January 11, 2013 report
Physicist creates math model to predict maximum incremental domino size
Most everyone has seen dominos in action. Small pitted black planks with white dots on them are placed on their ends next to one another – then at some point, the first is knocked over onto the second. The force of the first falling onto the second causes it to fall, knocking it down onto the third, etc. This continues until all the dominos have been knocked over without any other outside interference. Most domino exhibitions feature planks that are all of the same size, though most intuitively understand that different sizes could be used, which means a smaller domino can knock over one that is larger. But how much larger? That's the question Leeuwen posed to himself. He turned to math to find the answer and in so doing created a model that predicts not only how much larger a domino can be, but the chain length patterns that would occur using different growth factors.
Dominos fall the way they do because when one is stood on end, it possesses potential energy. That energy is released when it is pushed over. But because the force necessary to push the domino over is less than the amount of potential energy stored, it is able to knock over a nearby domino that is larger than it is, a phenomenon known as force amplification.
To create a mathematical model, Leeuwen had to remove some real world factors that have an impact on chain reactions that occur when dominos are felled. Real dominos tend to slide at the bottom as they are knocked over, for example, and sometimes when one strikes another the result is an elastic collision that prevents the second domino from falling over. Also, sometimes dominos slide against one another as one strikes another. The result was a model that suggests the largest growth factor in a perfect world is 2, meaning one domino can knock over another that is twice its size.
The model also showed how quickly plank size can grow and still allow for a complete chain reaction. Starting with a plank just 10 millimeters high and assuming a growth factor of just 1.7, the model shows the planks growing to a size of the empire state building using just 244 planks.

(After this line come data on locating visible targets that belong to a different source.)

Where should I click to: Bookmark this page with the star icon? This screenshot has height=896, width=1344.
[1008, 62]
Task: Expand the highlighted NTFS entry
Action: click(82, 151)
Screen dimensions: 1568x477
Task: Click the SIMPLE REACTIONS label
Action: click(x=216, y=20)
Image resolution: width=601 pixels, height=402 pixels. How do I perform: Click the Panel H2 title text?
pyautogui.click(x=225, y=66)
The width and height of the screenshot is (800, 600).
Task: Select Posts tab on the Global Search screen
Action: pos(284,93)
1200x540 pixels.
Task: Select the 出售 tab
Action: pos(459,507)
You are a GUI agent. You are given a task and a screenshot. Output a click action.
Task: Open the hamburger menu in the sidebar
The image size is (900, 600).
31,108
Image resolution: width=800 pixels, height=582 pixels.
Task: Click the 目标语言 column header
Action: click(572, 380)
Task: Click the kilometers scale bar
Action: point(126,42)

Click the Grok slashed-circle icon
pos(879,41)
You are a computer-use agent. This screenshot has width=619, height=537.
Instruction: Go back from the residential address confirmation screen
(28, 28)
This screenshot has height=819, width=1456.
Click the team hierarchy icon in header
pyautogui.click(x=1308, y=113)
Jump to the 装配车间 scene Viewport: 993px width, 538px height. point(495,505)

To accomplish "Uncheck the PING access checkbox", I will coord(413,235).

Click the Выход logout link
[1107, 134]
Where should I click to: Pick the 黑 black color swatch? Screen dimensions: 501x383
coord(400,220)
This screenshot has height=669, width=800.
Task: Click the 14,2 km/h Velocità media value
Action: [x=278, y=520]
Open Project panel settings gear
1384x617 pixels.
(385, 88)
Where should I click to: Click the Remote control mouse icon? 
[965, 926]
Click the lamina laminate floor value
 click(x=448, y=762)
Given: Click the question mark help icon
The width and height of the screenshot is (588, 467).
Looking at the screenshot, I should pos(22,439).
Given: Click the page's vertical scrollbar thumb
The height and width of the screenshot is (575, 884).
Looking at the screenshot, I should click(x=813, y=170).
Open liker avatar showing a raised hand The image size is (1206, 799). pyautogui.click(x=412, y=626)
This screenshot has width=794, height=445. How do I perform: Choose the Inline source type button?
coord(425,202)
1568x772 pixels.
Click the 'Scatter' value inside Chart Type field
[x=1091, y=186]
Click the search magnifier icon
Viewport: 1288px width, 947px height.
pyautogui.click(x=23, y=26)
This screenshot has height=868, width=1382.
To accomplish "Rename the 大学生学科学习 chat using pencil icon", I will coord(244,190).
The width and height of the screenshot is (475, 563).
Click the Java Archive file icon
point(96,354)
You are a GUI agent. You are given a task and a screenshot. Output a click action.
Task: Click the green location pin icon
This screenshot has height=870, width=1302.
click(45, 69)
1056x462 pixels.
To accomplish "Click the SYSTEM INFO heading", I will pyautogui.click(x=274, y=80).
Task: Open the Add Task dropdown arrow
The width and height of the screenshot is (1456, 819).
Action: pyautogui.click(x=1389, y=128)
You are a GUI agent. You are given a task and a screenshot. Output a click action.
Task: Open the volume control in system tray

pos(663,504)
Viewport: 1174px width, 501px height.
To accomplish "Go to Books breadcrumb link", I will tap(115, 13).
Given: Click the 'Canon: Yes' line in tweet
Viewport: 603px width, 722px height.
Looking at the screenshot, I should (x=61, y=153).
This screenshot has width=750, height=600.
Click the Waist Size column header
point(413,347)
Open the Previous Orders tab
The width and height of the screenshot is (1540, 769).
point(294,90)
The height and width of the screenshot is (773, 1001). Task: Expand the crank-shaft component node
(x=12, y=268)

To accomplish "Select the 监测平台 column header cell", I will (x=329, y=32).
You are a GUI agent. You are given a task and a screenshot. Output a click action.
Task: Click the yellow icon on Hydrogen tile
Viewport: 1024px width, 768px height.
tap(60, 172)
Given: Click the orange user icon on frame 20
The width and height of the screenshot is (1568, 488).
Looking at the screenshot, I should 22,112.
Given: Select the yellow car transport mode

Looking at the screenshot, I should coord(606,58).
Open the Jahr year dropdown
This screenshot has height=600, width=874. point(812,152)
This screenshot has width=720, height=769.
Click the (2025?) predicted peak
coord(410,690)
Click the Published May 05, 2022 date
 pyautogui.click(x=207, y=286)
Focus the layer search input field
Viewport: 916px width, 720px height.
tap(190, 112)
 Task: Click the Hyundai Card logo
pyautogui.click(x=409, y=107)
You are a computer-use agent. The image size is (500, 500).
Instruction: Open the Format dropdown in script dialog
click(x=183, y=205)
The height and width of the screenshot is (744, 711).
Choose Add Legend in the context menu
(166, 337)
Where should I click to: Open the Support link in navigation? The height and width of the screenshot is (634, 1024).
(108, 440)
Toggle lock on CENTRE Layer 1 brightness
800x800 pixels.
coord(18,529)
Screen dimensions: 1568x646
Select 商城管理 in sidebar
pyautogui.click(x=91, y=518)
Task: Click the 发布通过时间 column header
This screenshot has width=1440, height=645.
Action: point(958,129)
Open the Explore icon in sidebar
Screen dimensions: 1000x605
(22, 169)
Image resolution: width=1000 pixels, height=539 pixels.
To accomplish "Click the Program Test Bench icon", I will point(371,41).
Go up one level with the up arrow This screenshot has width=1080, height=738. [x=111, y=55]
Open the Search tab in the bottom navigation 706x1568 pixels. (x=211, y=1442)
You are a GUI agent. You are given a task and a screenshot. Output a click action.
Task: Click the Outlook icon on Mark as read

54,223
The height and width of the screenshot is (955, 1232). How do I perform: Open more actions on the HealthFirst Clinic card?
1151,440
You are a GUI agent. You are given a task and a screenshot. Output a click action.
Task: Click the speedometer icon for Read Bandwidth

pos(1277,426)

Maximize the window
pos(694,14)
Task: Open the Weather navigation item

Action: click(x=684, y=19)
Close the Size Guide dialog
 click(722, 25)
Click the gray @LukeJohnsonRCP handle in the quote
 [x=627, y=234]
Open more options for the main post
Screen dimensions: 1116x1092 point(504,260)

The conditions are investigated under which a row of increasing dominoes is able to keep tumbling over. The analysis is restricted to the simplest case of frictionless dominoes that only can topple not slide. The model is scale invariant, i.e. dominoes and distance grow in size at a fixed rate, while keeping the aspect ratios of the dominoes constant. The maximal growth rate for which a domino effect exist is determined as a function of the mutual separation.